Edição 184 - IQA
 
Ser Bom Mecânico Vai Além da Experiência
   
  José Palacio
  José Palacio é auditor do IQA - Instituto da Qualidade Automotiva (jose.palacio@iqa.org.br)

O bom mecânico não é apenas aquele que tem longos anos de experiência com reparo automotivo e sabe manejar as ferramentas de sua profissão com grande habilidade.

Claro que isso faz toda diferença, mas um reparo eficiente requer do mecânico três fatores: conhecimento profundo do automóvel, dados do reparo concedidos pelo fabricante do veículo e informações técnicas dos equipamentos, das ferramentas e autopeças.

Para uma simples troca de farol, por exemplo, existem critérios de regulagem, recomendados pelo fabricante que devem ser respeitados. Além disso, reparo no sistema de freios, transmissão, motor, injeção eletrônica e assim por diante devem seguir também as especificações do que chamamos de “Manual de Reparo” do fabricante. Assim como os usuários de veículos têm o “Manual do proprietário”, as oficinas também têm seu similar.

E como conseguir estas informações?
Geralmente, estes guias podem ser obtidos nos órgãos de classe, como o Sindirepa (Sindicato da Indústria de Reparação de Veículos e Acessórios) e o Sindimotor (Sindicato de Remanufaturamento, Recondicionamento e/ou Retífica de Motores e seus Agregados e Periféricos).

Agora, entramos em uma outra etapa, que é o tipo de autopeça a usar no reparo. Existem as peças de produção original, genuínas ou peças de reposição original e peças de reposição. A norma NBR (Norma Brasileira Regulamentadora) 15.296/2005 regulou o mercado e estabeleceu estes tipos de peças, além de outras. A peça original de produção é aquela que o fabricante de autopeça desenvolve para as montadoras produzirem o veículo. É aplicada diretamente na fabricação do automóvel e, normalmente, encontrada nas concessionárias.

Já a peça genuína é fabricada por um fornecedor da montadora e é vendida no mercado independente. Por fim, temos a peça de reposição, na qual o fabricante não fornece para montadora, mas vende diretamente no mercado. É sempre importante ficar atento se estas peças seguem padrões de qualidade na fabricação.

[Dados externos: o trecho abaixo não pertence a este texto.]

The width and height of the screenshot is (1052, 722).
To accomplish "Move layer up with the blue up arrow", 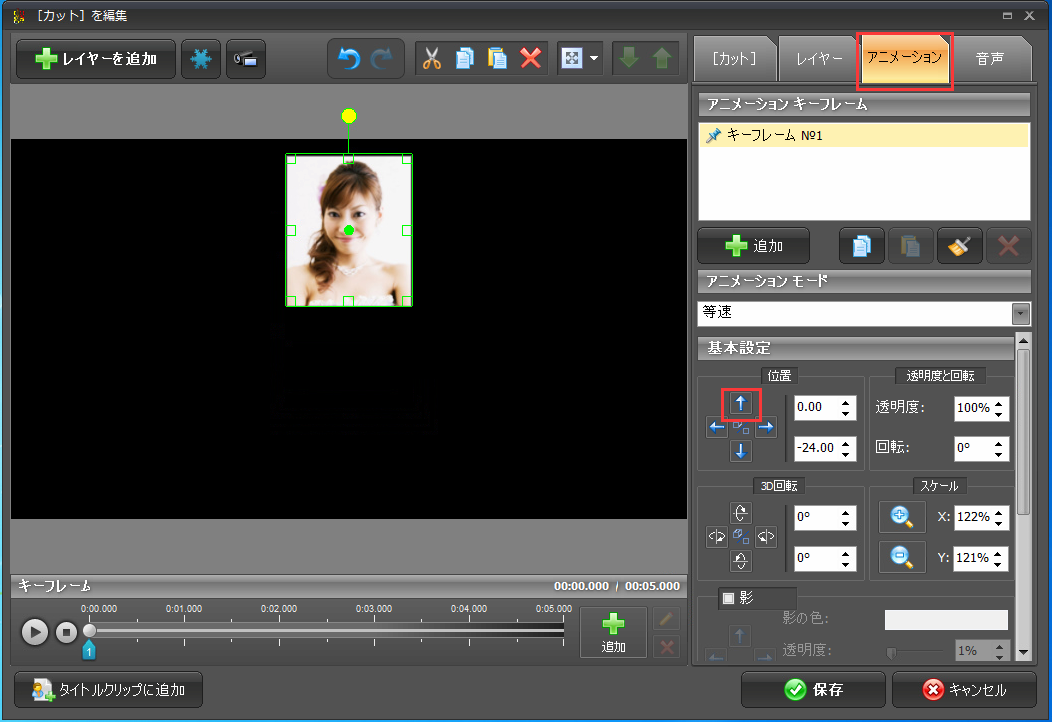I will (741, 404).
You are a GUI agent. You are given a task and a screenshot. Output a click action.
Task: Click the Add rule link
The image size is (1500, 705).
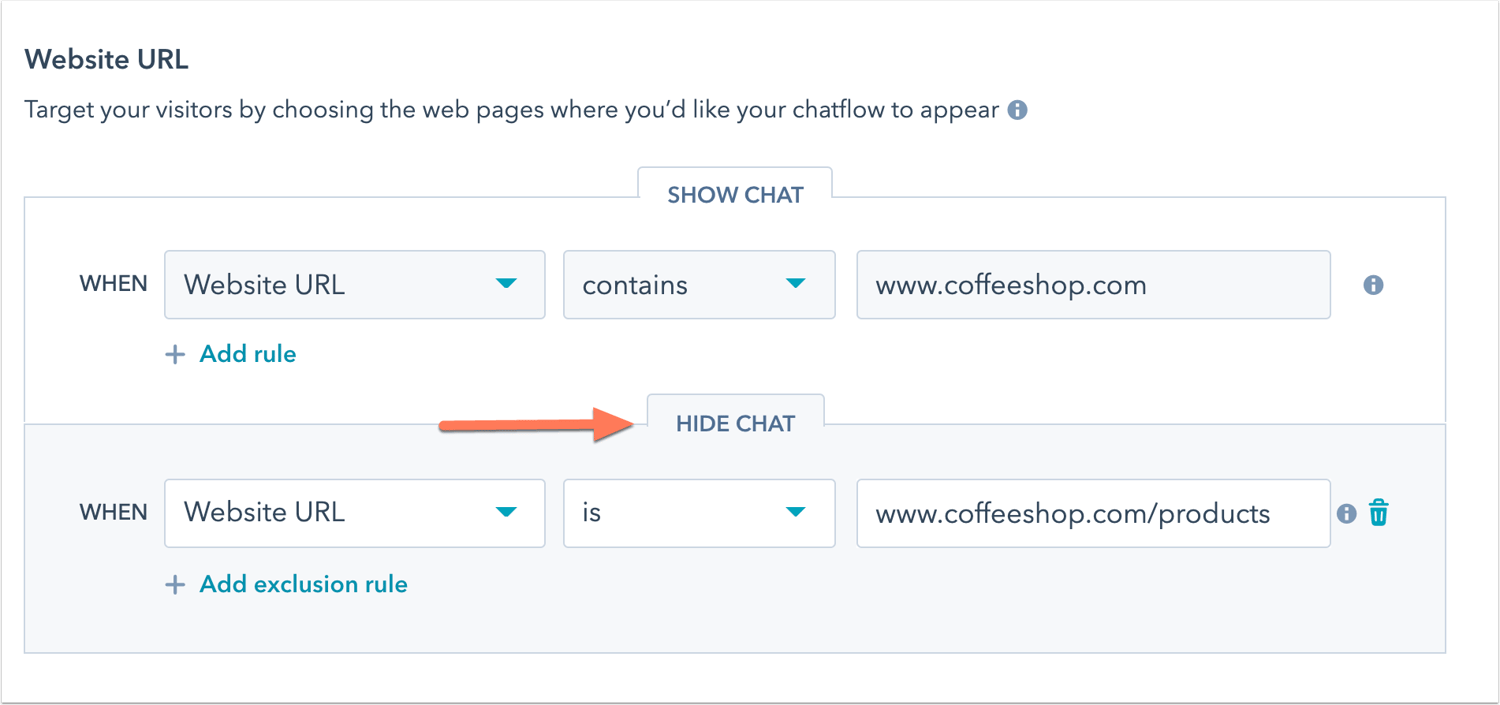[x=247, y=354]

Mais uma vez, para substituição de peças, é importante consultar o manual de reparo e seguir sempre o torque ideal do parafuso em diferentes situações. Caso contrário, o parafuso pode ficar com aperto abaixo do especificado ocasionando problemas, ou com aperto acima do especificado, podendo acarretar ruptura ou espanamento. Existe uma tabela de torque para cada tipo de veículo e aplicação, ou seja, no motor, bomba d’água, cabeçote etc. Apenas deduzir, pela prática e experiência do mecânico, que o torque xis é o ideal, não significa que seja o correto. São informações técnicas imprescindíveis para o perfeito trabalho e a segurança do cliente.

Uma vez de posse destas informações, quais são os equipamentos e ferramentas que devem ser usados em cada modelo de automóvel? Algumas ferramentas são universais, podem ser utilizadas em qualquer veículo. Mas há também ferramentas que servem apenas para um modelo específico. Então, avalie o ferramental e utilize as ferramentas adequadas no reparo.

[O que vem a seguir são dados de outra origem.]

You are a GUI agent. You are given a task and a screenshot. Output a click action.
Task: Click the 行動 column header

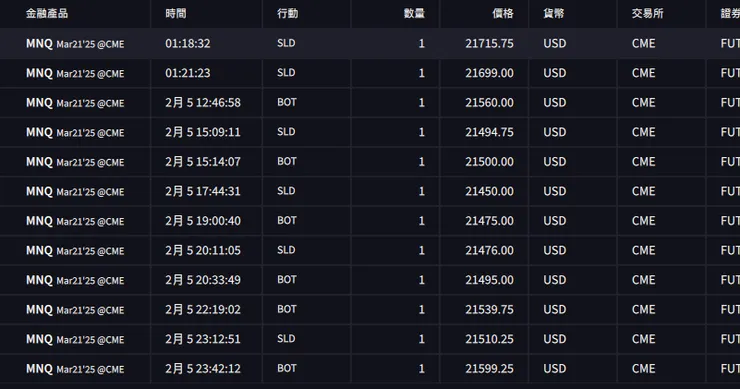(287, 14)
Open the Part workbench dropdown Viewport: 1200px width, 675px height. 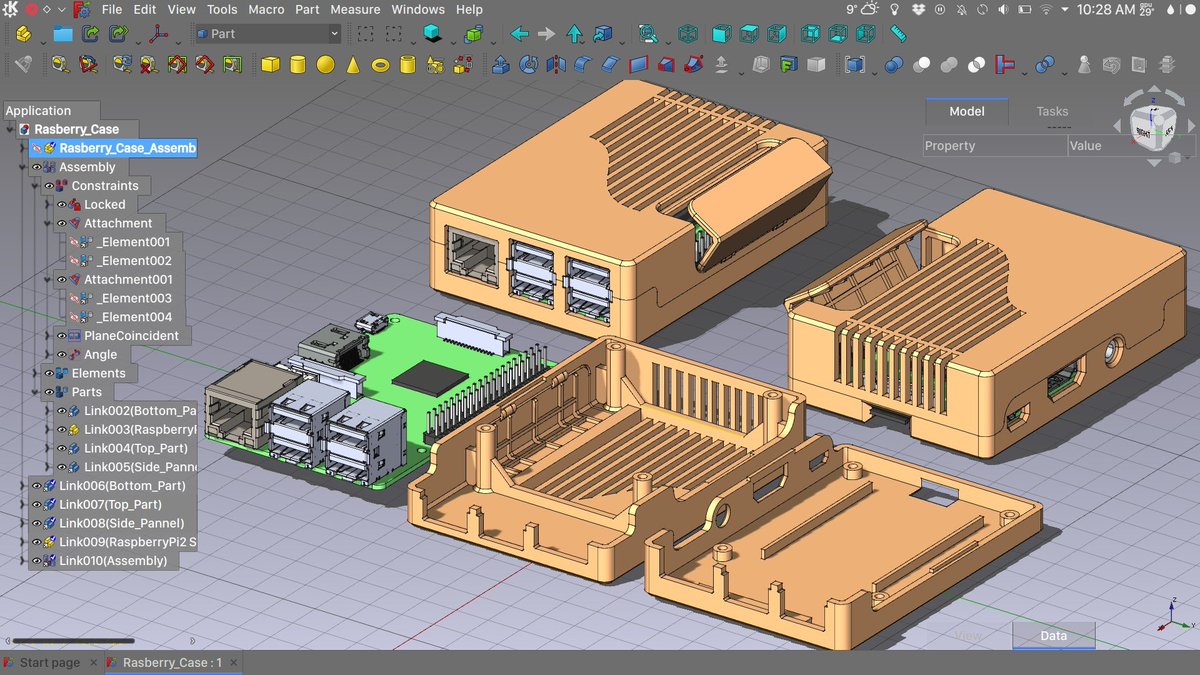click(x=267, y=33)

Com relação a equipamentos, também há especificações que devem ser seguidas conforme orientação do fabricante, como o instrumento de medição, que deve ser calibrado periodicamente para garantir um bom funcionamento. Para a certificação do IQA (Instituto da Qualidade Automotiva), é recomendado que esta calibragem seja realizada anualmente.

Tudo isso somado ao conhecimento que o mecânico deve ter de cada modelo de automóvel, funcionamento, características, tecnologias e outros quesitos. Não podemos esquecer também do aperfeiçoamento do profissional, por meio de cursos de reciclagem ou treinamentos.

O profissional deve estar sempre atualizado com as novas técnicas de reparo e tecnologias que chegam ao mercado. Então, atente para estes detalhes se quiser ser um bom mecânico.